It is hard to argue against the merits of energy efficiency for your home or business. The old adage “A penny saved is a penny earned” applies fully in this regard.

Beyond the immediate positive influence on our budgets, efficiency measures have social and environmental benefits since the less electricity we waste, the less we have to produce from increasingly expensive fossil fuel resources. Wise energy use increases the affordability of both current and future electric rates. And, as we begin to understand the costs of pushing the frontiers of fossil fuel extraction, it seems obvious that we should be using our resources wisely.

If this argument seems logical to you, then you will be as frustrated as I am at the current proposals that three investor-owned electric utilities have pending before the Wisconsin Public Service Commission (WPSC). Madison Gas & Electric, Wisconsin Public Service, and WE Energies (all regulated utilities) are advancing separate, but similar, proposals that would dramatically increase the fixed cost that each of us pay to have an electric meter, while at the same time, slightly reducing the per unit costs of the energy we use.

In addition, these and other pending utility proposals contain measures that add on extra fees for customers with renewable energy systems, restrict the leasing of solar electric systems, and pay less for customer production over consumption on a monthly basis.

If this is the first you’ve heard about this, it will be worth your time to research further.

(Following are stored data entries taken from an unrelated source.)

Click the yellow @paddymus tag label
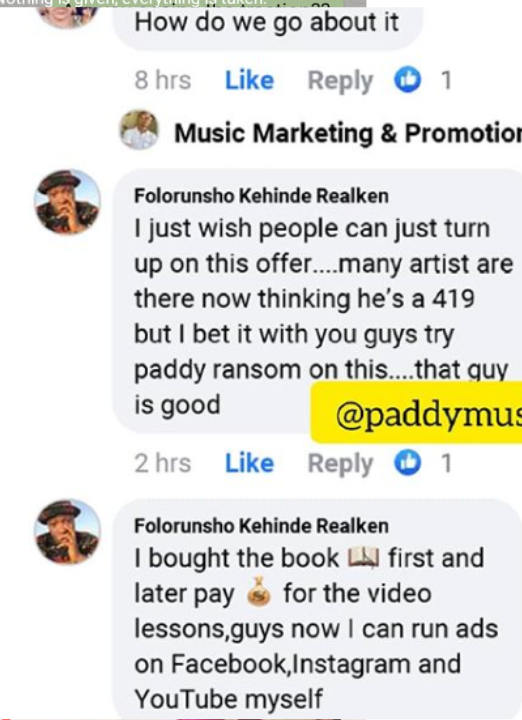522x720 pixels. pyautogui.click(x=416, y=412)
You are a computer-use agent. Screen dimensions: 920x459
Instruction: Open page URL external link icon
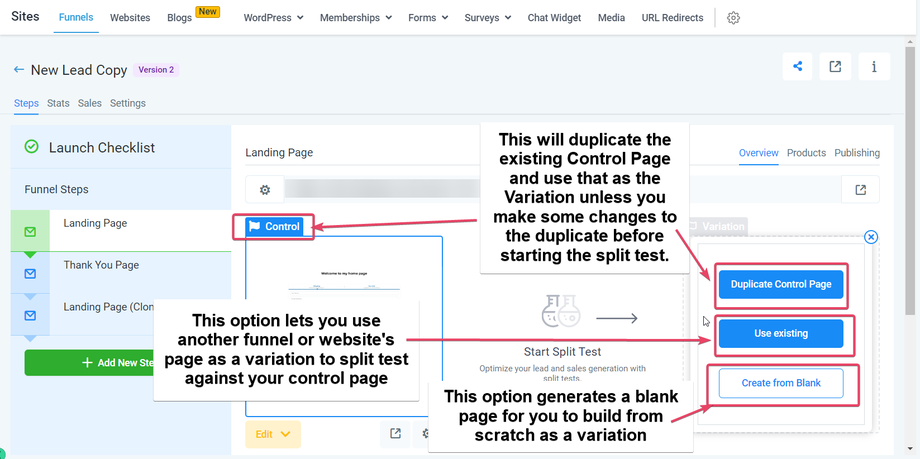(861, 189)
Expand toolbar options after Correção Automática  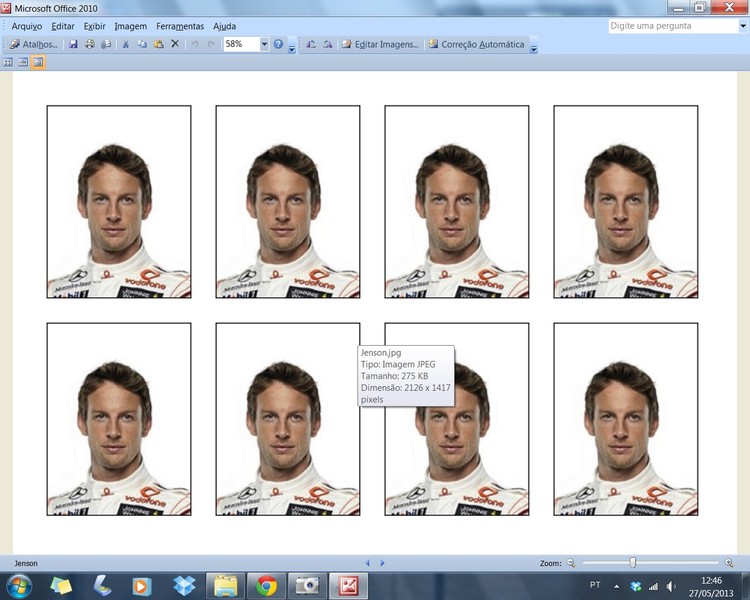[x=534, y=46]
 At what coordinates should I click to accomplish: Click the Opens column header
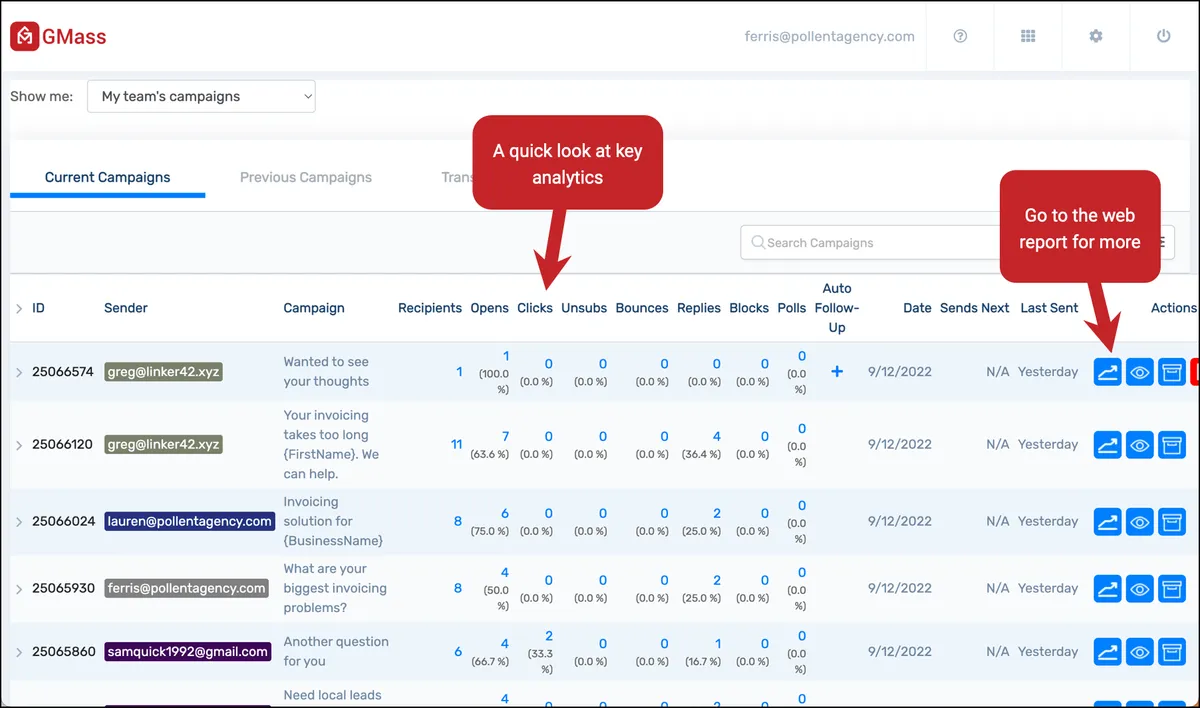click(490, 308)
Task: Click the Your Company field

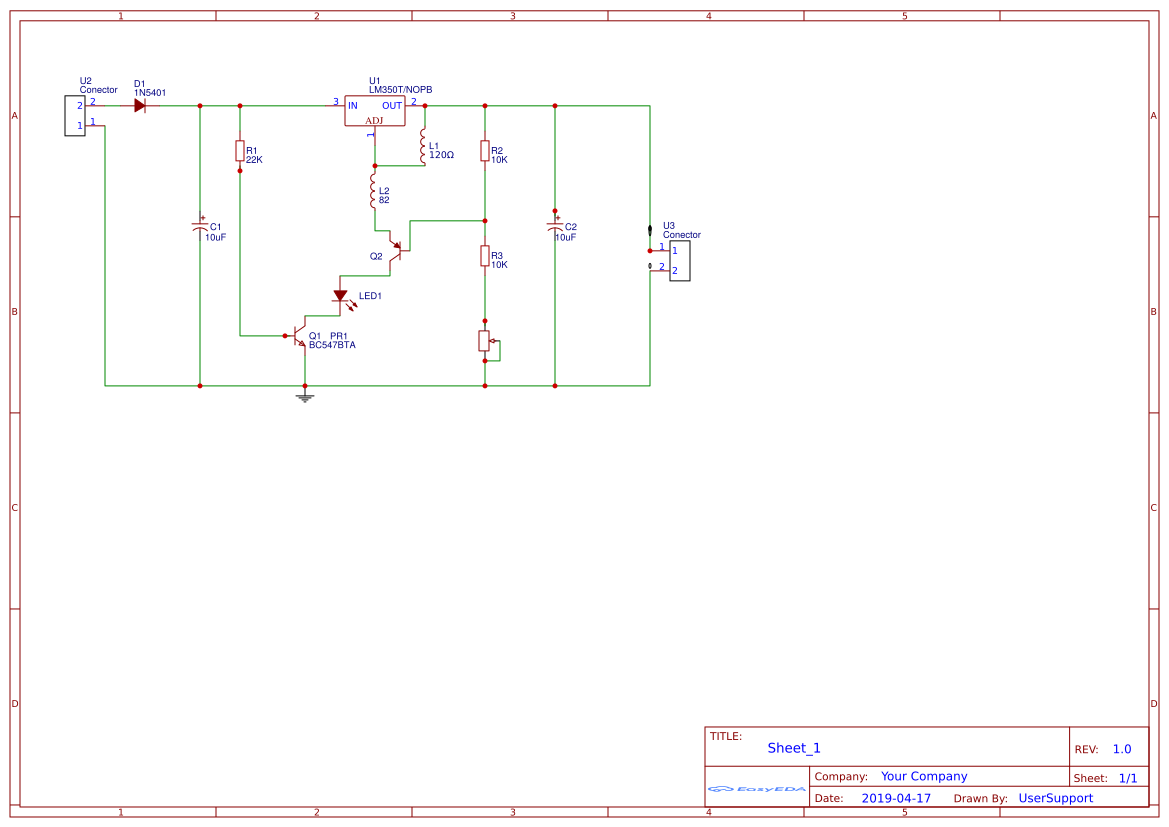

If you need convincing, here are five reasons why the proposals are a bad deal for Wisconsin electric users:

  1. The majority of residential customers will see their bills increase with the biggest impact on low-energy-use households.

Not only will the rate changes punish homes and business that have made investments in energy efficiency or renewables, it will also raise monthly bills for people who are conscious of their energy use because they have limited household budgets. It is quite revealing to compare the proposed fixed charges that would appear each month on our future electric bills with the same charges currently in place throughout the Midwest today. For example, Wisconsin Public Service is requesting to increase the monthly fee to $25, which is double the average fee currently charged by utilities in Wisconsin, Minnesota, Michigan, Iowa, and Indiana.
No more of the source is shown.